══ Record excerpts ══
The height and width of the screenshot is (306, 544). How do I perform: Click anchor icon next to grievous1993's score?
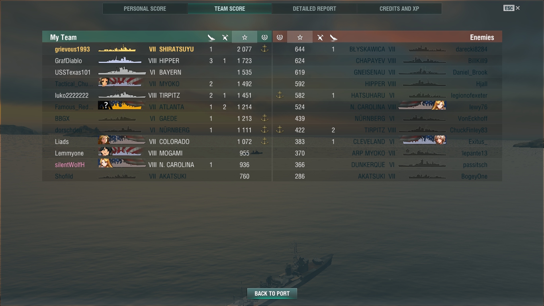[x=264, y=49]
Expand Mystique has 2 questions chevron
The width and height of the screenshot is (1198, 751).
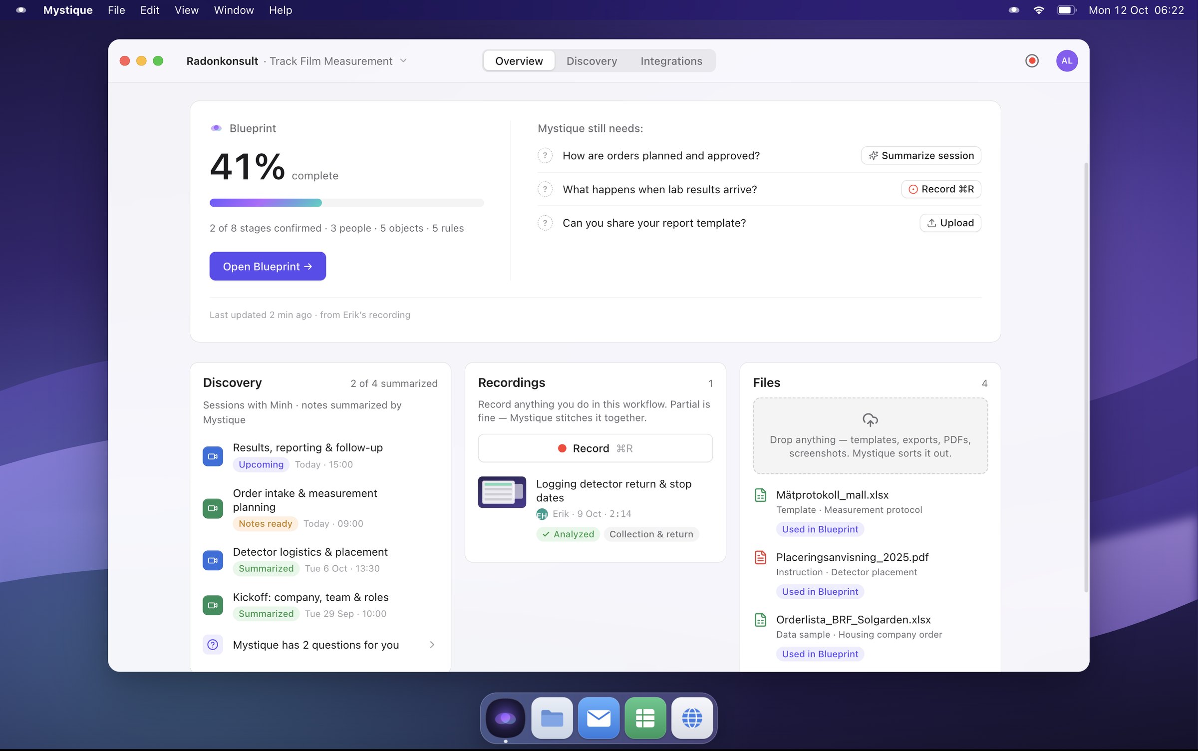click(432, 645)
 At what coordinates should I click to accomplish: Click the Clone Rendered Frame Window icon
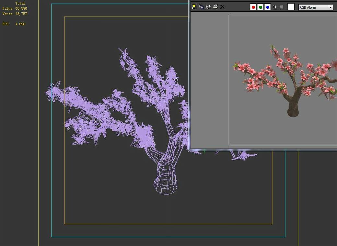point(208,6)
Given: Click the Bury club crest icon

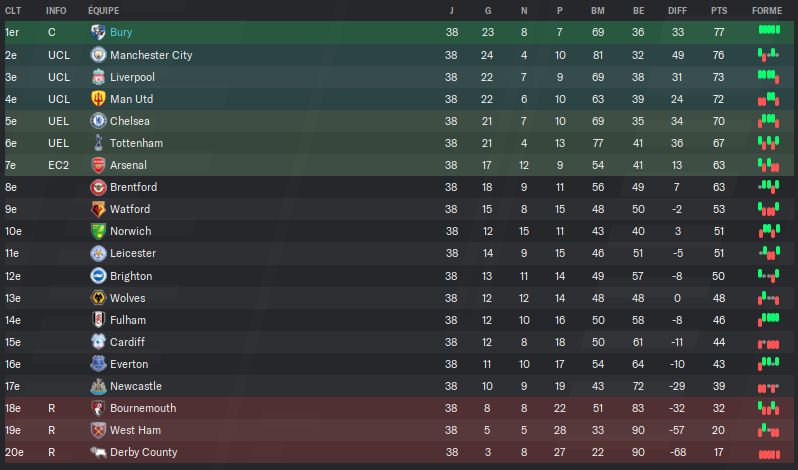Looking at the screenshot, I should [x=98, y=32].
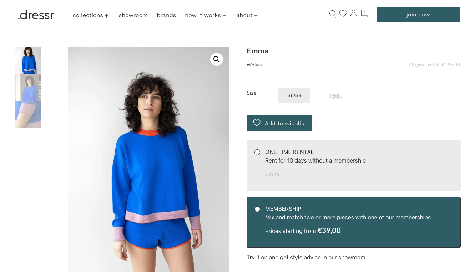Click the heart in Add to wishlist
Screen dimensions: 465x278
257,123
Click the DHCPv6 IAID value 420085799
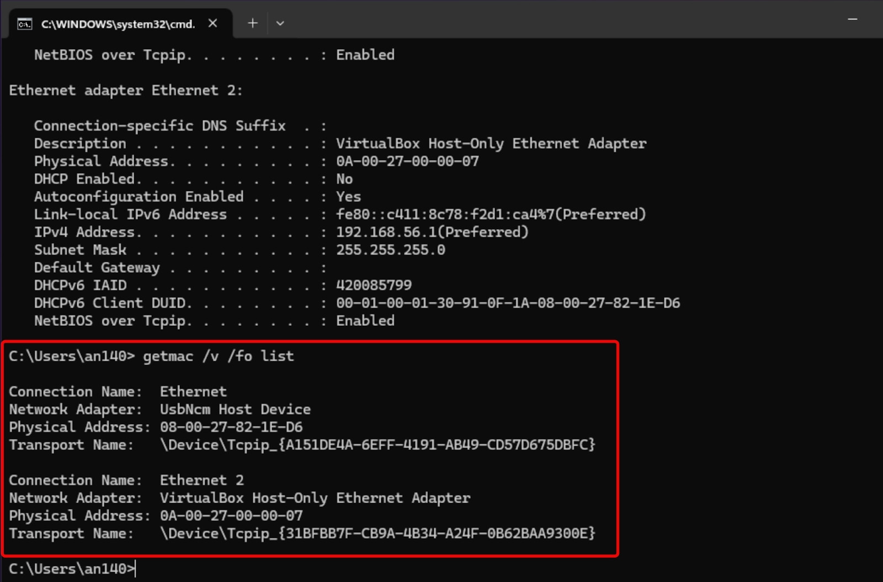 pos(374,285)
═══
• **What to do**
All of the data above must be printed exactly, minus its pictures.

• **Completed exercise**
The height and width of the screenshot is (306, 544). How do I perform: Click anchor icon next to grievous1993's score?
[x=264, y=49]
Expand Mystique has 2 questions chevron
The width and height of the screenshot is (1198, 751).
click(432, 645)
 At what coordinates should I click to accomplish: Click the Clone Rendered Frame Window icon
point(208,6)
Given: Click the Bury club crest icon

Looking at the screenshot, I should [x=98, y=32].
Click the heart in Add to wishlist
Screen dimensions: 465x278
257,123
Click the DHCPv6 IAID value 420085799
 pos(374,285)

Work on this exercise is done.